Racing invaders

Air Classics, Oct 2002

WITH ALL ITS POWER AND RANGE, IT WAS ONLY NATURAL THAT CIVIL INVADERS WOULD BE ENTERED IN THE RACING FIELD

One of the first surplus Invaders to go on the US civil register was NX67834 which was purchased with a very specific mission in mind - to defeat Howard Hughes's global flight record. In 1938, Hughes and crew, flying a modified Lockheed Model 14 Super Electra circled the earth in a stunning 91 hours and 41 minutes so it was a tough record to conquer.

Bill Odom, a former military transport pilot with 102 crossings of the Hump to his credit, approached Milton Reynolds - the ball point pen king and extremely wealthy individual - to help sponsor the flight. In February 1947, a telephone call from Reynolds told the pilot to get to Chicago as quickly as possible.

The meeting produced an agreement, a check for $11,500, and a condition that the pilot did not expect - a demand that Reynolds go along on the flight. The Invader was purchased and modified to hold another 1000 gallons of fuel. On 12 April 1947, Odom, copilot Tex Salee, and passenger Reynolds tookoff in the Invader - named Reynolds Bombshell - from La Guardia Airport on their epic flight which was completed on 16 April with a flight time of 78 hours 55 minutes 56 seconds which handily beat the Hughes record.

However, Odom considered this flight merely prologue. As a child, Odom's hero was Wiley Post and Post had flown around the world solo and that's what he wanted to do with the Invader. Adding more fuel (for a total of 2460 gallons), Odom took off from Chicago four months later and went via Paris, Cairo, Karachi, Calcutta, Tokyo, Anchorage, Fargo, and back to Chicago in an elapsed time of 73 hours five minutes eleven seconds with a block speed of 269 mph and an average flying speed of 310.6 mph for a new record. Odom would continue long-range flights in other aircraft, including a Beech Bonanza, and would die, along with a mother and child in a house he hit, in the crash of the highly modified P-51 Beguine at the 1949 Cleveland National Air Races, effectively putting an end to that event.

When the Cleveland National Air Races restarted in 1946, the cross-country Bendix race was extremely popular. The event that year would start at Van Nuys Airport in southern California and head to Cleveland - a distance of 2048 miles.

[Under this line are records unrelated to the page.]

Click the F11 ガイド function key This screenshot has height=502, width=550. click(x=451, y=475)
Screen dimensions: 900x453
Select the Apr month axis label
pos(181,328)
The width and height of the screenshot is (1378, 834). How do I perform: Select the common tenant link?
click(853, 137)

A stunning 22 former military aircraft were flagged off from Van Nuys and among them was A-26C NX37428 Race 45 The Caribbean Queen. Basically stock except for the removal of military equipment and the addition of a bomb bay fuel tank, pilot Don Husted made it to Cleveland in five hours 34 minutes six seconds at an average speed of 367.889 mph for a sixth place finish.

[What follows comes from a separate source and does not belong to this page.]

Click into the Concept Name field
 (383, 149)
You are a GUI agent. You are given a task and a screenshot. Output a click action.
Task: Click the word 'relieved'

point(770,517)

For the 1947 Bendix, the field was down to twelve aircraft and among them was Dianna Cyrus and her A-26B NX67807 Race 91 Huntress. Fitted with a bomb bay tank, a navigational error forced Dianna to land in Michigan and put her out of the running.

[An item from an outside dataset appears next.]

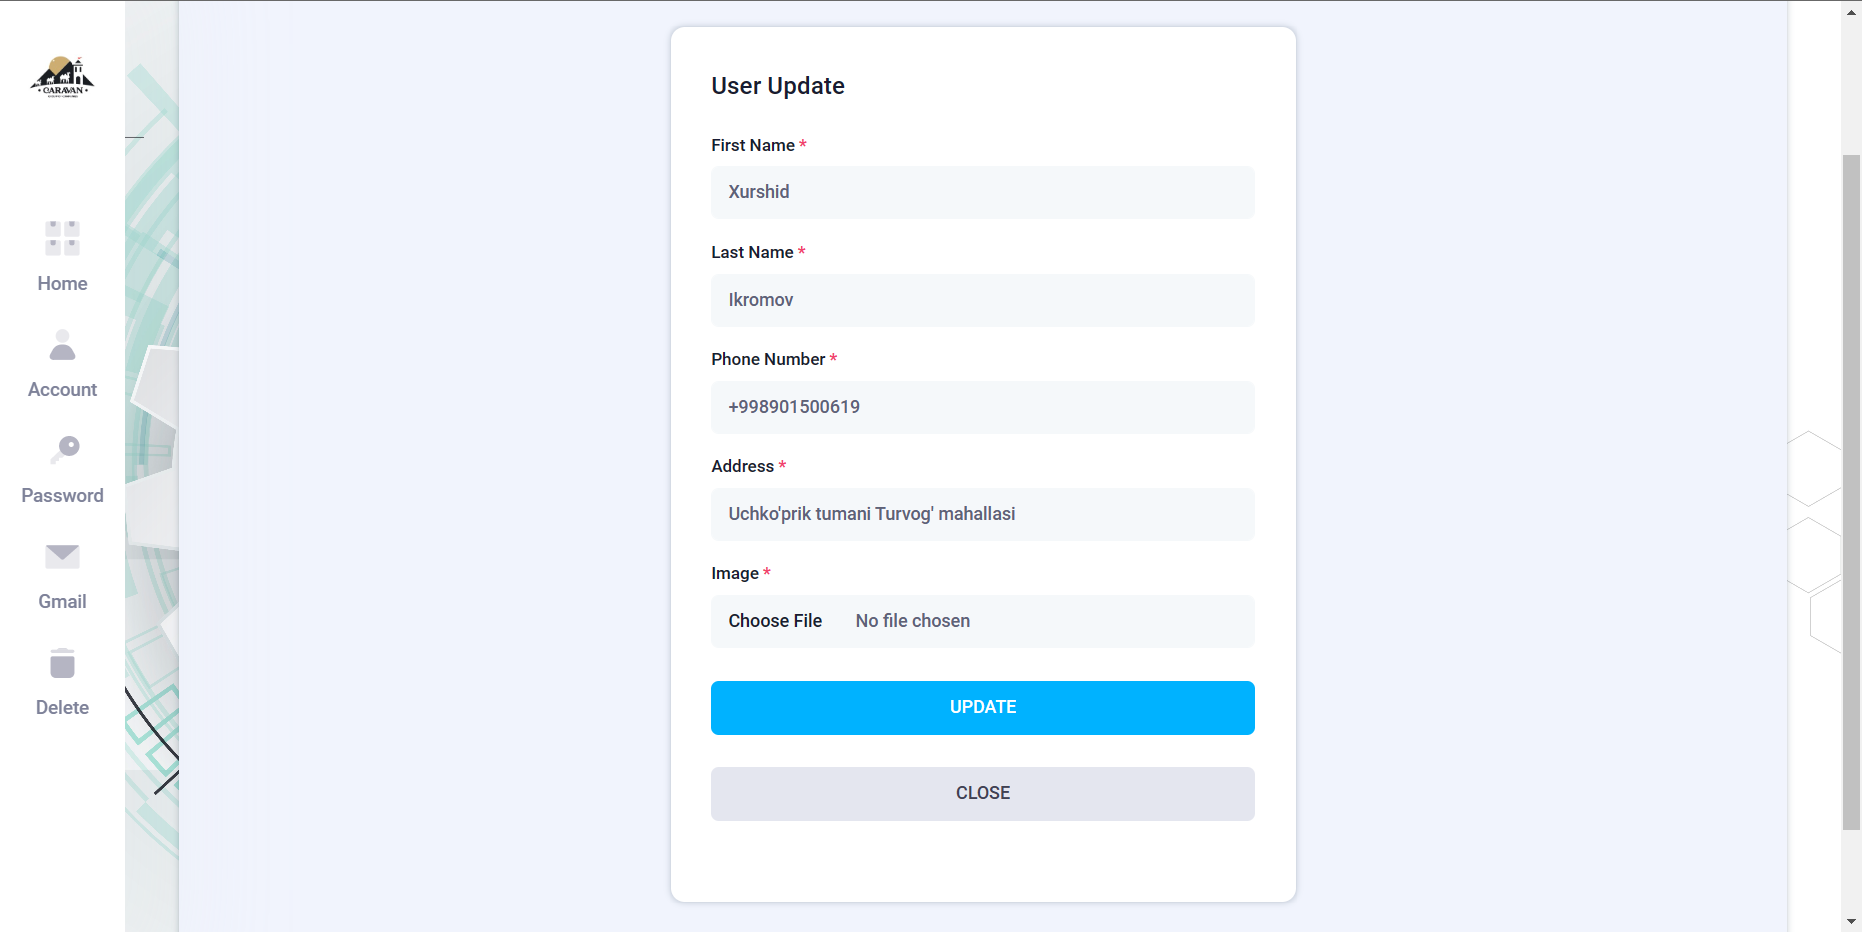This screenshot has height=932, width=1862.
Task: Open Gmail via the envelope icon
Action: click(x=61, y=557)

It was not until 1968 that Invaders returned to air racing when the irrepressible John Lear entered A-26B N3328G Race 76 at the Reno National Air Races. The other pilots had to agree to let the beast go around the pylons and John managed to qualify at a slow 259.32 mph but in the final Bronze race he slipped past a Mustang to take fifth at 283.68 mph.

Since then, Invaders have not been common at air races but Lloyd Hamilton raced an On Mark conversion at Reno while Wally McDonnell raced an A-26A Counter Invader at Mojave and other Invaders have made appearances around the pylons where they serve more as a nostalgic favorite than a real contender.